Your goal
Whenever the string "computer" turns up in a line below, that line should be copied.

Records excerpted from a collection
┄┄┄┄┄┄┄┄┄┄┄┄┄┄┄┄┄┄┄┄

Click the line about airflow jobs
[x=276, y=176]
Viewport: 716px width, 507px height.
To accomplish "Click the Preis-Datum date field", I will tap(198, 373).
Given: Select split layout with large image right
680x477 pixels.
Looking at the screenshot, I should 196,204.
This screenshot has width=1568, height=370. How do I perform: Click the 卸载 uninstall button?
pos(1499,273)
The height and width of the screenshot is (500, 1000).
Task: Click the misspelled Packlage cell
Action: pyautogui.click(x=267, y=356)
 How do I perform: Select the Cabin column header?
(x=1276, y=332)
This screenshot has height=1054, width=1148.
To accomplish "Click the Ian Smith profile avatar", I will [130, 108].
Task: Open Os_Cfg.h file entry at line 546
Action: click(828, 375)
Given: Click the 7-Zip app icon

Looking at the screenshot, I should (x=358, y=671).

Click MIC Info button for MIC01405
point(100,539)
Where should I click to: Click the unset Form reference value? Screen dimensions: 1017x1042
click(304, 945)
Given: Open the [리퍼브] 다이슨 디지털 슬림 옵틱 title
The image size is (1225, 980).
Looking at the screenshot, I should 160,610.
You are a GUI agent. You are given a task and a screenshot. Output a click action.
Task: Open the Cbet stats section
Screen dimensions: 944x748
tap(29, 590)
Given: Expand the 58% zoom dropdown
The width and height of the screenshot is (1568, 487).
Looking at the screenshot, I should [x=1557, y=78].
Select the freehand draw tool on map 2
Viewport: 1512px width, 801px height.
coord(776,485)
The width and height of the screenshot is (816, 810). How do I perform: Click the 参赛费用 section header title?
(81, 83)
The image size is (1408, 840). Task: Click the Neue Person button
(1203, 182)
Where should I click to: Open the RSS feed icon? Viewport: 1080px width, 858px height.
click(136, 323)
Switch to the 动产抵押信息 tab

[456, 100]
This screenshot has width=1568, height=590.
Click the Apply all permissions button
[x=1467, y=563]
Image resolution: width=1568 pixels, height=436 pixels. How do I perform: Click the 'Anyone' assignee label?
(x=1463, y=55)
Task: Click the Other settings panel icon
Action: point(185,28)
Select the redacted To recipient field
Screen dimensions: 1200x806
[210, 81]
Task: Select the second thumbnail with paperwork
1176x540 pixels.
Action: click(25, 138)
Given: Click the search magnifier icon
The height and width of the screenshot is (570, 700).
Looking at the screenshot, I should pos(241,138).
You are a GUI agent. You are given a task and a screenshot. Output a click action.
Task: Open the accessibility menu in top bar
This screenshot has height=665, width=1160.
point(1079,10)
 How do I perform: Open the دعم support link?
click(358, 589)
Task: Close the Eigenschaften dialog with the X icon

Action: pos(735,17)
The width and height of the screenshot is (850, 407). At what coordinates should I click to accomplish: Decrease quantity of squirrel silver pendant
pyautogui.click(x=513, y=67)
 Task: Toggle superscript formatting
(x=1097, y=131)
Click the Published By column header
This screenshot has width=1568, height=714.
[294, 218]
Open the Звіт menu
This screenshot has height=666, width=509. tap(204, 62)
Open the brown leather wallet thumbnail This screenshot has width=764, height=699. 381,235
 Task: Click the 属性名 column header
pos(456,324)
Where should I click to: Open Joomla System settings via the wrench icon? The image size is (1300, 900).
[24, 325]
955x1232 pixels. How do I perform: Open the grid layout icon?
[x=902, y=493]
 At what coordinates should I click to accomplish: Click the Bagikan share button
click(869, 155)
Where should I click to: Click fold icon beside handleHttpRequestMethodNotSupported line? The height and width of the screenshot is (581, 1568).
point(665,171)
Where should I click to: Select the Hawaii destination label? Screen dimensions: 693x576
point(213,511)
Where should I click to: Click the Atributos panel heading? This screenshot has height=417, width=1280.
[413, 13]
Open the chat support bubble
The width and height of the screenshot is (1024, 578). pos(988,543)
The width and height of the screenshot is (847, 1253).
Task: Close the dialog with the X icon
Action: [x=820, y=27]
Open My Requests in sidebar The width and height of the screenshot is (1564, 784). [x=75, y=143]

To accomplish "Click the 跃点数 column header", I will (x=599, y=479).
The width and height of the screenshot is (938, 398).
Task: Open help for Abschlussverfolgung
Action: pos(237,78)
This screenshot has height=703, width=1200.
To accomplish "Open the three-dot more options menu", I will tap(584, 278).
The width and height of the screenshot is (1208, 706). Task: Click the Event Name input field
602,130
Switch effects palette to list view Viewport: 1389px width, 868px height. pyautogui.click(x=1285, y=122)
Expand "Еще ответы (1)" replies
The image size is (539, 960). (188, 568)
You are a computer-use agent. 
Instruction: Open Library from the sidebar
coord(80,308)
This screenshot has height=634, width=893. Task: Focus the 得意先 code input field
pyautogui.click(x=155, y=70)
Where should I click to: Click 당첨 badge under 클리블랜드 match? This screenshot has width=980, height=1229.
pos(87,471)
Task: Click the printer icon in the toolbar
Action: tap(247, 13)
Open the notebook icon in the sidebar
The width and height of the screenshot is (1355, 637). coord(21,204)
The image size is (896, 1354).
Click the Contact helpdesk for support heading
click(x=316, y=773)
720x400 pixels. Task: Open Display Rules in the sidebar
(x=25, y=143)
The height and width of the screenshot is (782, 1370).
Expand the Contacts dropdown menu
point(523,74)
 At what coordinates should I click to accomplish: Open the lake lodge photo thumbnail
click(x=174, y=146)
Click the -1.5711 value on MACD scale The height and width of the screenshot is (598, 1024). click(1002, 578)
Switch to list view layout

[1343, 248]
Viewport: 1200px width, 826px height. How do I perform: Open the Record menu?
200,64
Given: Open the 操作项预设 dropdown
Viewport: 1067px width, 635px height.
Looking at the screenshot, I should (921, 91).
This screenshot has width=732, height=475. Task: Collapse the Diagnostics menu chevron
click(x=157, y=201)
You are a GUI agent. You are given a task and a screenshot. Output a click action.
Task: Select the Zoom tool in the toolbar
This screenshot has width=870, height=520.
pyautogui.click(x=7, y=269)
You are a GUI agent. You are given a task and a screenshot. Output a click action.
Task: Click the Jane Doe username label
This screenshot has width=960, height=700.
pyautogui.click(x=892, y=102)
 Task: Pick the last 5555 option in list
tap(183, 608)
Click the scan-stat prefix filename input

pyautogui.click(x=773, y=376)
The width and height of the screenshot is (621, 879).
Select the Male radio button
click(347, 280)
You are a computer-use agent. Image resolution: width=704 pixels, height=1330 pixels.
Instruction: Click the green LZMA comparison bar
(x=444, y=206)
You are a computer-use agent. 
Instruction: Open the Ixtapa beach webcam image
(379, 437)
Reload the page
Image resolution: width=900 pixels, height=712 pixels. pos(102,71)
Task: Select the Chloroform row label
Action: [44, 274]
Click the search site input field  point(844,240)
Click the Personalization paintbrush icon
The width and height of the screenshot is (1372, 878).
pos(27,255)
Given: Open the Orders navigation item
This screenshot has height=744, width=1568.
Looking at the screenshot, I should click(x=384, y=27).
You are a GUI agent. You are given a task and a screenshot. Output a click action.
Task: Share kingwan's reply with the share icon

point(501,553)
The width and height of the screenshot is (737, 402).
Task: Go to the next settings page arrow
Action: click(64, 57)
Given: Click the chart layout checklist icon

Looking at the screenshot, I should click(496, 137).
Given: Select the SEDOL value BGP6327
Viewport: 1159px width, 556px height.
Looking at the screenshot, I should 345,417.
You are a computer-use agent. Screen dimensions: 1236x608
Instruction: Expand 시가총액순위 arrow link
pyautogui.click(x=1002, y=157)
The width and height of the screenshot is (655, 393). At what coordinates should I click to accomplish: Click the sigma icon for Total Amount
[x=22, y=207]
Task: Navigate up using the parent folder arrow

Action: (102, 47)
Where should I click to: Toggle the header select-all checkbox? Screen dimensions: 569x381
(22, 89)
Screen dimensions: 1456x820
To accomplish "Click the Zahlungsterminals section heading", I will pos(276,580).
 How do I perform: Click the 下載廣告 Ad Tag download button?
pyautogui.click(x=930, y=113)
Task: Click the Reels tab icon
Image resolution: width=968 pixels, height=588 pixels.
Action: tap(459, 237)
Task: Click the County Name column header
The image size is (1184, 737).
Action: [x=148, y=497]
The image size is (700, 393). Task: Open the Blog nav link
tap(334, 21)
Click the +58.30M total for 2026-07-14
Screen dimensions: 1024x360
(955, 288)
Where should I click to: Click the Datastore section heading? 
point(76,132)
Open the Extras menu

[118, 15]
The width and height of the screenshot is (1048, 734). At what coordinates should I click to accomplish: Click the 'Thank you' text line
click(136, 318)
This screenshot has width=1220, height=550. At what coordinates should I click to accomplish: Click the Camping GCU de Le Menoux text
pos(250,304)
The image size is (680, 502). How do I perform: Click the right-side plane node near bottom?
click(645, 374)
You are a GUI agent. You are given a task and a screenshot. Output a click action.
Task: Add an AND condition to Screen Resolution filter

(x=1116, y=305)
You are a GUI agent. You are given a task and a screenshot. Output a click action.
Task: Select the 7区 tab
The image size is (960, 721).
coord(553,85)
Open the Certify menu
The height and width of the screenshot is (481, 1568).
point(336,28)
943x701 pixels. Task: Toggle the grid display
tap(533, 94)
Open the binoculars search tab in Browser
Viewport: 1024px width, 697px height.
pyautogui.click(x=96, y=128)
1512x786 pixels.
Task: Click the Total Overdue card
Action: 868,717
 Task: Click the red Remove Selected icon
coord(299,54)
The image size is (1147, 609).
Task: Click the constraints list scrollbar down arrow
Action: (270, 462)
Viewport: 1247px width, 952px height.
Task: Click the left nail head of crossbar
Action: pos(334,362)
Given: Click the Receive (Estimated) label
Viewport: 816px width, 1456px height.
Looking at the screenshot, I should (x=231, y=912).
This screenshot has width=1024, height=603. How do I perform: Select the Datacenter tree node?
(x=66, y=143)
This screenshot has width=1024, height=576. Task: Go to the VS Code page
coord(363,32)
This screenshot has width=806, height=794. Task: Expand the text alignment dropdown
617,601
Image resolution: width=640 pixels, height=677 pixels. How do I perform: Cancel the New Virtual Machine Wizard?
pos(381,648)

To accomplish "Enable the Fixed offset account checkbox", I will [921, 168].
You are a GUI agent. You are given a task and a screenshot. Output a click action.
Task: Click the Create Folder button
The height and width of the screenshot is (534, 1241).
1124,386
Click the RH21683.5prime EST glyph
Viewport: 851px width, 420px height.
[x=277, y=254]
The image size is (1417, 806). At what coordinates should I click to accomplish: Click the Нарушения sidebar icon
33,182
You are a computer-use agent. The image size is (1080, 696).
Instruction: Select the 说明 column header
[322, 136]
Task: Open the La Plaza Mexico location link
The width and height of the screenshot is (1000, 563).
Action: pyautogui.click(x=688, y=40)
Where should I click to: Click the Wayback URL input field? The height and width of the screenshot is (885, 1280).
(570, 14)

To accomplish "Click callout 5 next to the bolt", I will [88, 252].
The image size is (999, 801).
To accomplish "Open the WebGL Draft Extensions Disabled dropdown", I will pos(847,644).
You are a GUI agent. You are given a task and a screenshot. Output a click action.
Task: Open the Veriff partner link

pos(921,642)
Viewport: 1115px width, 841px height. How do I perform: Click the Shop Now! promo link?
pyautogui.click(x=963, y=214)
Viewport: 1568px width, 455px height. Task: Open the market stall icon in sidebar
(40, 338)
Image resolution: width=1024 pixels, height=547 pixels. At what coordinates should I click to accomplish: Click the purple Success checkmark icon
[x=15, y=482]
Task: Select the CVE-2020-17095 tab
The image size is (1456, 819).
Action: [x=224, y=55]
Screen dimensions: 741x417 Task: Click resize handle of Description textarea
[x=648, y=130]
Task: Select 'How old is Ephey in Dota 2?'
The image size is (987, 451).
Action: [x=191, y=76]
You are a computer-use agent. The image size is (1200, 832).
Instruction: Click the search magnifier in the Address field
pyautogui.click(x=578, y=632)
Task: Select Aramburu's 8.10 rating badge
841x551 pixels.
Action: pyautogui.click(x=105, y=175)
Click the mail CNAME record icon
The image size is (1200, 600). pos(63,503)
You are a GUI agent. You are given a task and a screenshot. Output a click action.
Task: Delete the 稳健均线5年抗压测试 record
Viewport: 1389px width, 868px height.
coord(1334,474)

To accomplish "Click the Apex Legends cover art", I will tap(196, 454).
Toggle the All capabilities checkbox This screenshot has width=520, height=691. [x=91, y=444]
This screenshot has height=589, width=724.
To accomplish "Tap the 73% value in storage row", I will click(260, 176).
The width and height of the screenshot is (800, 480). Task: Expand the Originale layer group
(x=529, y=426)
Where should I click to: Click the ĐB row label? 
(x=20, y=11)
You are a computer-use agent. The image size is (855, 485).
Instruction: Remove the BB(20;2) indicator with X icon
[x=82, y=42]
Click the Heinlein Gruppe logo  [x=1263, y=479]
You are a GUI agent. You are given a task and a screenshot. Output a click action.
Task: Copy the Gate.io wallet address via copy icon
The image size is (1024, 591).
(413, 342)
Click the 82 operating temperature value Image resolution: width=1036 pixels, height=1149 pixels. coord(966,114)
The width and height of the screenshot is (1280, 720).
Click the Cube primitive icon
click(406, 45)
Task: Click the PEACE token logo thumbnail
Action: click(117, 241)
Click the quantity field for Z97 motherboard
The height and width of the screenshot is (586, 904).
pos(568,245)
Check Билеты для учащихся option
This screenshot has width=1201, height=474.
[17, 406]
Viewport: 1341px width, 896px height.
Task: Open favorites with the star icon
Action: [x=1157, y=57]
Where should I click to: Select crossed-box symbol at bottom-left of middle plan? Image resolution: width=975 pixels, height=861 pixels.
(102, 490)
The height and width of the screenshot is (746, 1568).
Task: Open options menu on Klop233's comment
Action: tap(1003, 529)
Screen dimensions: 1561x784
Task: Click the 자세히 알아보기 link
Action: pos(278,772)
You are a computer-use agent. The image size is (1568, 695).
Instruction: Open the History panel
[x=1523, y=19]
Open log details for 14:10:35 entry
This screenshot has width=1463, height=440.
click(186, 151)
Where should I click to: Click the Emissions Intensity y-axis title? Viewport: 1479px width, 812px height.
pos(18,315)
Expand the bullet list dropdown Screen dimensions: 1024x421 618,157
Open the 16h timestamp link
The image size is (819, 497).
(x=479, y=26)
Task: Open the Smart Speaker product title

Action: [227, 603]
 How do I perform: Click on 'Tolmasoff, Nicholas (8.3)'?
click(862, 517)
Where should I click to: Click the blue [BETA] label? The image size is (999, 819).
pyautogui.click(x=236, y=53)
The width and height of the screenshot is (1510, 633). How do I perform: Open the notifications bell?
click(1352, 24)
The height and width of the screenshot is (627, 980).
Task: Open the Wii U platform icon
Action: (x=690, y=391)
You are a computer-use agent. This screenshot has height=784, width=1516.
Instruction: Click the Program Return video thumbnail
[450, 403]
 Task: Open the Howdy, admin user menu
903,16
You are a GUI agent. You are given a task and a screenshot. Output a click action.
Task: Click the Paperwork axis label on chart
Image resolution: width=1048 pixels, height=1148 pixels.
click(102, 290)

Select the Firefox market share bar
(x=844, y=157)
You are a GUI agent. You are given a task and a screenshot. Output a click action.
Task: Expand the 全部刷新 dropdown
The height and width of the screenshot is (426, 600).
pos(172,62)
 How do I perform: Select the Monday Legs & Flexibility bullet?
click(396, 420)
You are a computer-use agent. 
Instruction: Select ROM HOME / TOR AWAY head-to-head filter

┄┄┄┄┄┄┄┄┄┄┄┄┄┄┄┄┄┄┄┄

Solution to this exercise
You are a computer-use agent. 
You are a computer-use agent. Image resolution: width=704 pixels, height=1330 pixels.
You are a computer-use agent. 
You are a computer-use agent. Screen dimensions: 1236x608
You are a computer-use agent. The image size is (1080, 696).
You are a computer-use agent. The image size is (1200, 832).
You are a computer-use agent. The image size is (855, 485).
You are a computer-use agent. The image size is (1568, 695).
You are a computer-use agent. This screenshot has height=784, width=1516.
You are a computer-use agent. 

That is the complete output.